● **Given exercise A**: List each distinct username that posts in the forum thread below about camping near Boulder Mountain.

● **Text section**:
****************************************
# Camping near Boulder Mountain



## horkingmidget (Jan 8, 2015)

Looking for suggestions on camping spots near Boulder Mountain.

I am planning a trip to Boulder Mountain for a couple of days of fishing and day hikes. I'm looking for suggestions on places to car camp and preferably with bathrooms. 

Thank you in advance.


----------



## backcountry (May 19, 2016)

Which side?

Posey Lake on the S. Side provides what you are after and access to the higher lakes. 

Barker complex to the southwest with access to multiple lower lakes including some walk in.

And several FS campgrounds on the east side.

I'd reserve ASAP with the projections of pressure on campgrounds this summer.

Ton of dispersed camping but pit toilets are few and far between.


----------



## DallanC (Jan 13, 2009)

Wildcat on east side... or down at Lower Bowns lake.

-DallanC


----------



## Critter (Mar 20, 2010)

I'd call the Forest Service office in Loa and see what's open. 

You may be stuck with Lower Browns at this time of year.


----------



## Catherder (Aug 2, 2008)

When are you going? Also, what general area are you looking at? 

"The Boulders" is a really big area with unique features in all sections.


----------



## Bax* (Dec 14, 2008)

Catherder said:


> When are you going? Also, what general area are you looking at?
> 
> "The Boulders" is a really big area with unique features in all sections.


This.

much of Boulder won’t be accessible until June or so


----------



## horkingmidget (Jan 8, 2015)

I plan on going down in early June.


----------



## backcountry (May 19, 2016)

If the trend keeps up I could see the Boulder "opening up" early this year. Not every lake will be accessible and folks shouldn't mud up the roads but the snow is melting fast. This drought is epic in southern utah:










There is currently only 13" at Sunflower and 8" at Donkey. 

Hope you find a good camp and enjoy your trip.


----------



## PBH (Nov 7, 2007)

so....you want to "fish and hike" somewhere that you can car camp with bathrooms.

You could look at Calf Creek. It's going to be busy, so getting a camp spot could be difficult. 

Some of the other suggestions will really be weather / access dependant. The North Creek lakes (Barkers) and Lower Bowns will depend on road quality (mud). But you could probably get a camp spot at the Pleasant Creek camp ground. I can't say whether Pleasant Creek would be worth fishing, dependent upon runoff.
****************************************
● **Record list**:
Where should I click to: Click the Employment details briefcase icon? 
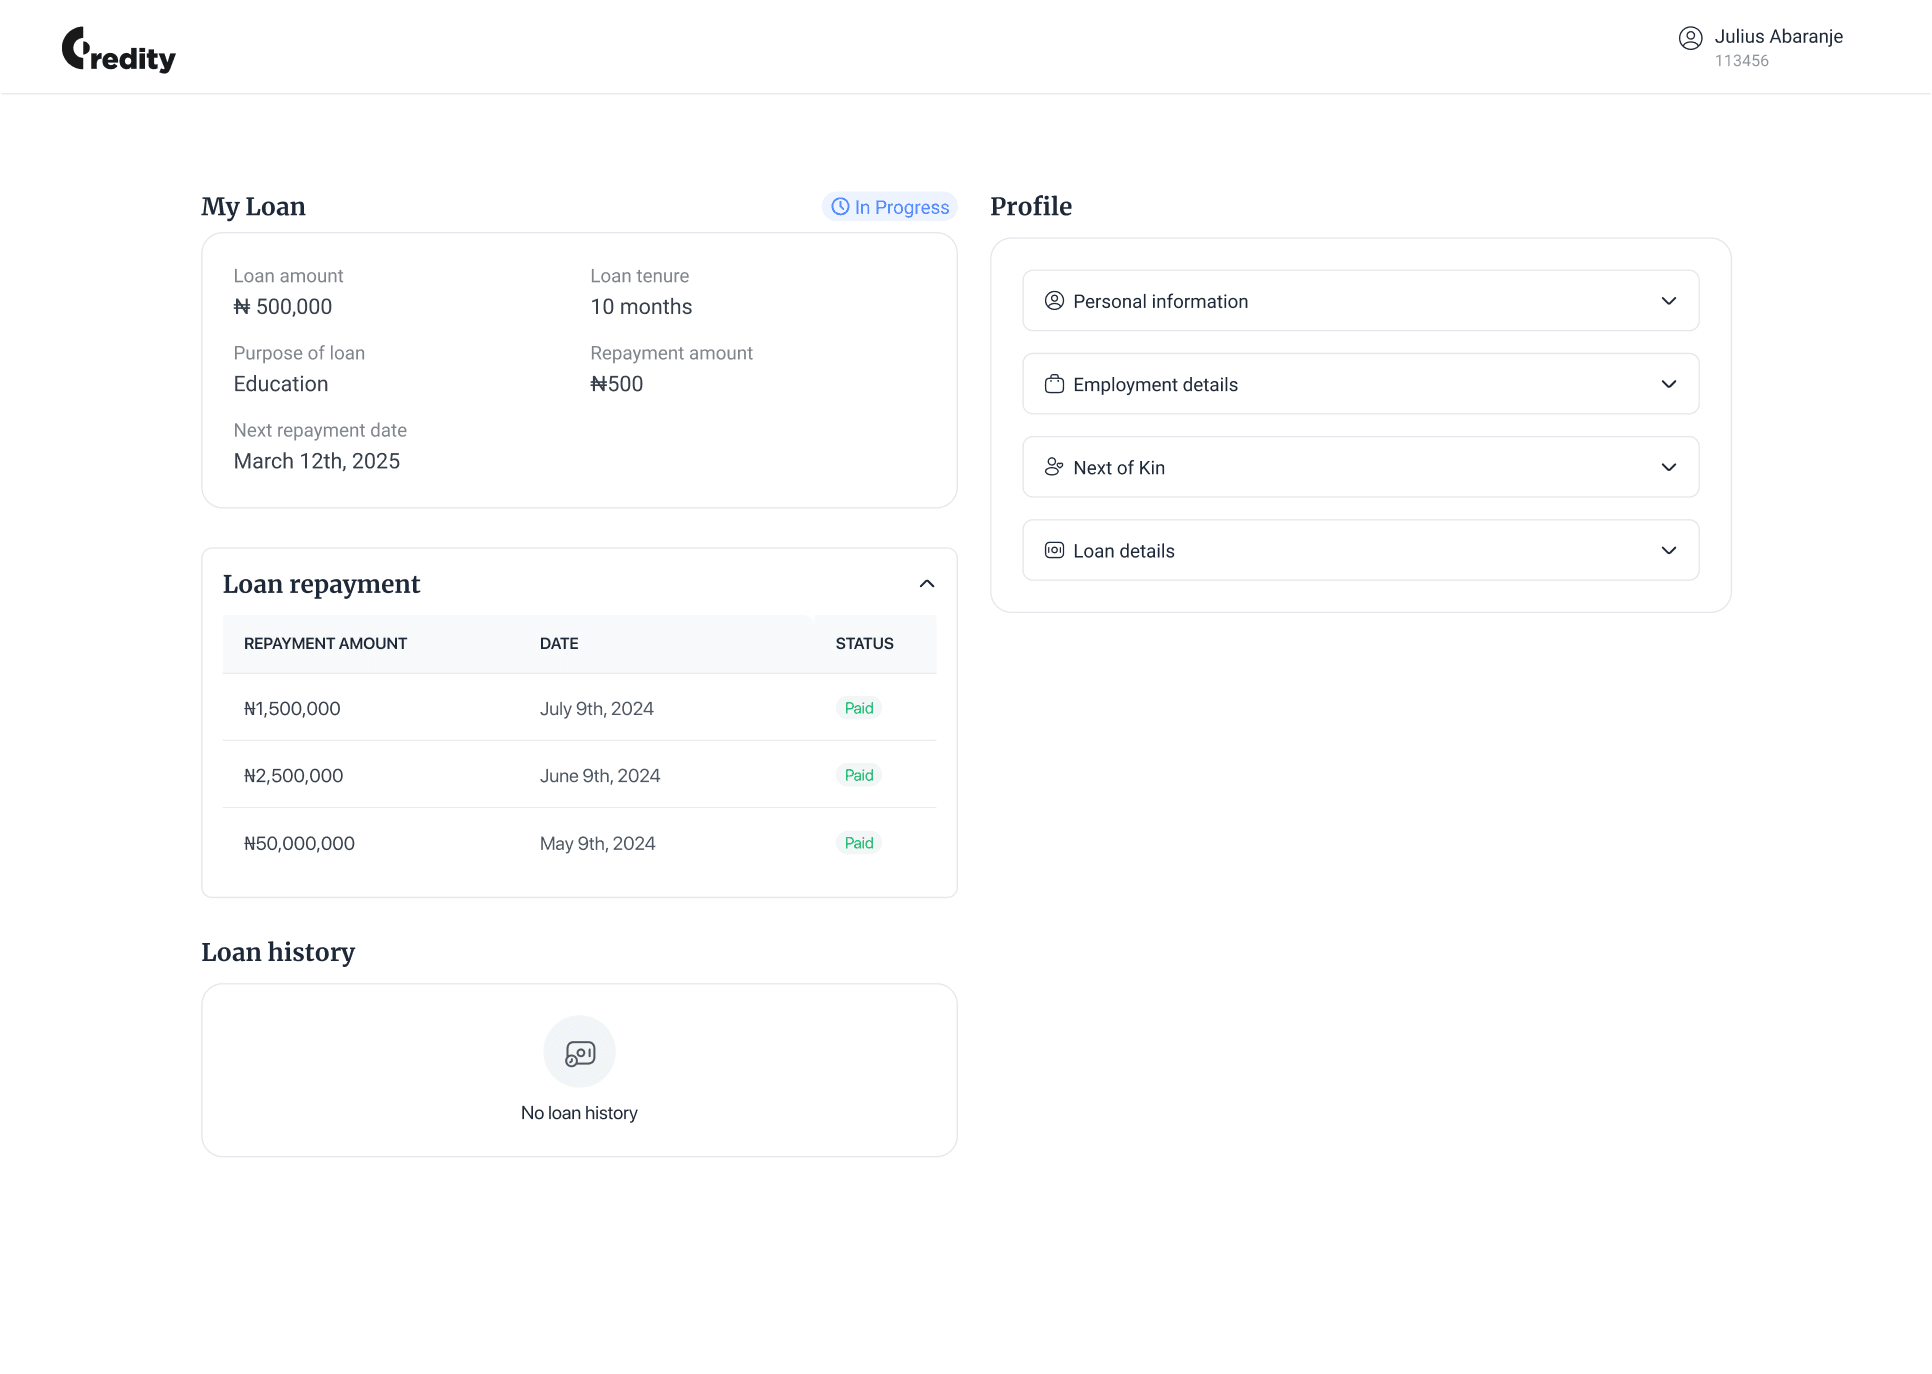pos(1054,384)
****************************************
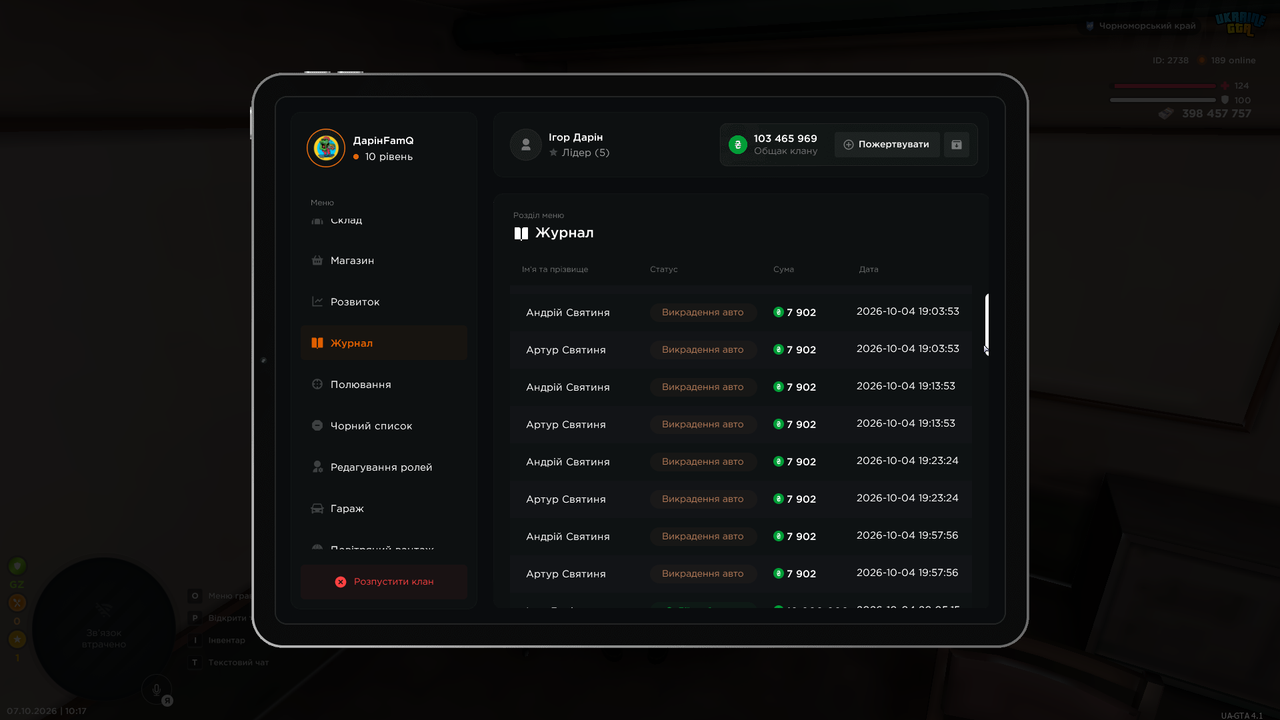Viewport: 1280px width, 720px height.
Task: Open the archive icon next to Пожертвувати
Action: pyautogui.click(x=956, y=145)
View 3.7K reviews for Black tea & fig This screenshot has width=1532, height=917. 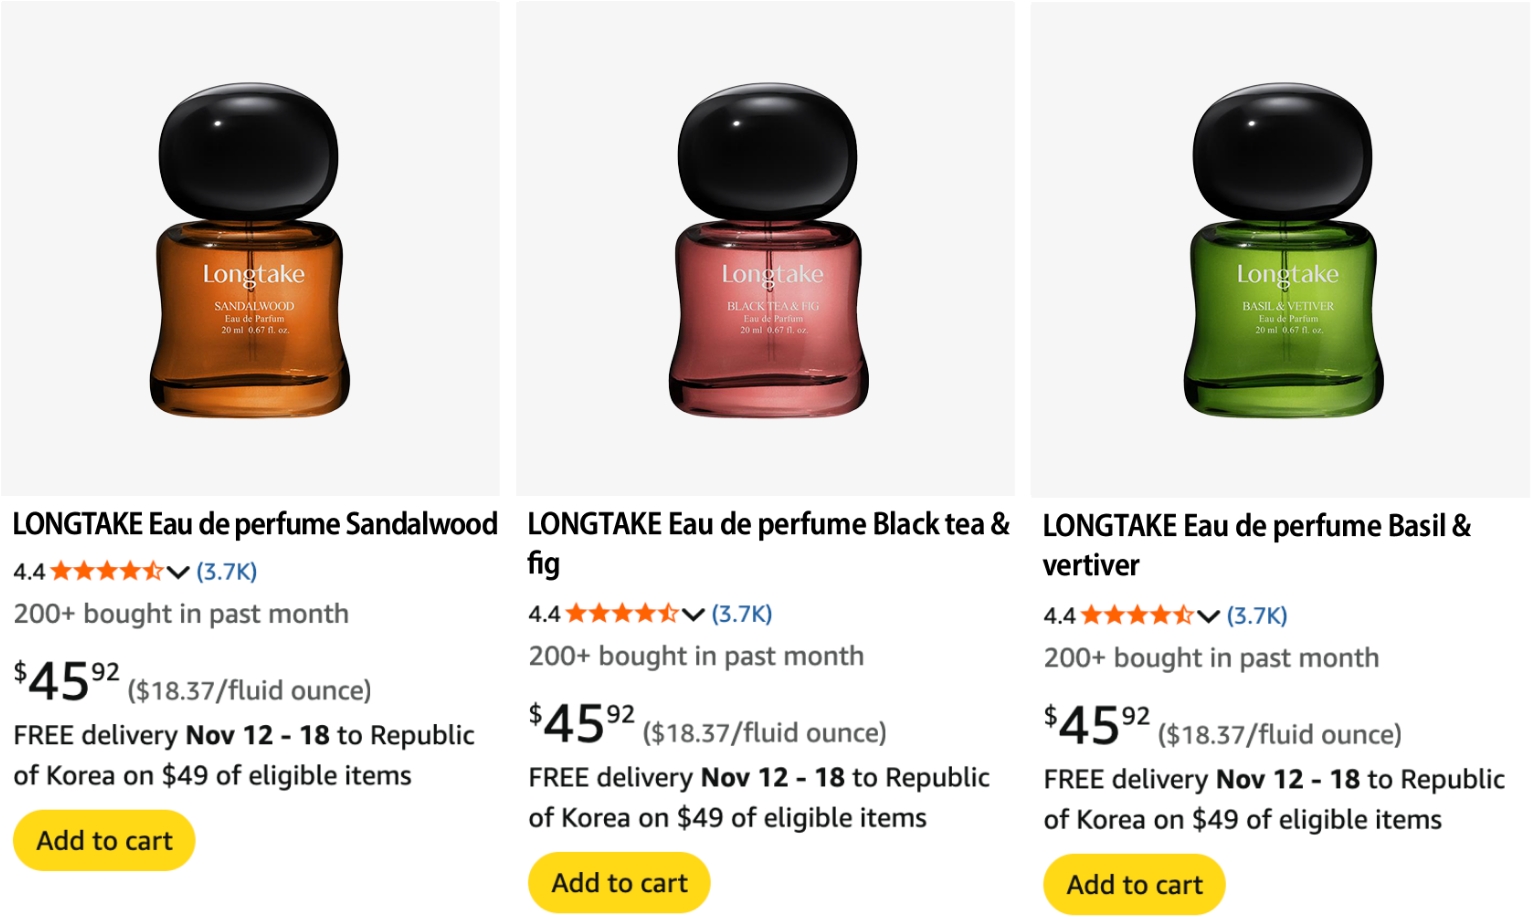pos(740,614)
****************************************
● **Given exercise B**: Please reproduce the listing word for word, starting with the line with "Where should I" and going on through the line with "pos(1054,384)". Leave the pictures out.

● **Final result A**:
horkingmidget
backcountry
DallanC
Critter
Catherder
Bax*
PBH

● **Final result B**:
Where should I click to: Click the Employment details briefcase icon? 
pos(1054,384)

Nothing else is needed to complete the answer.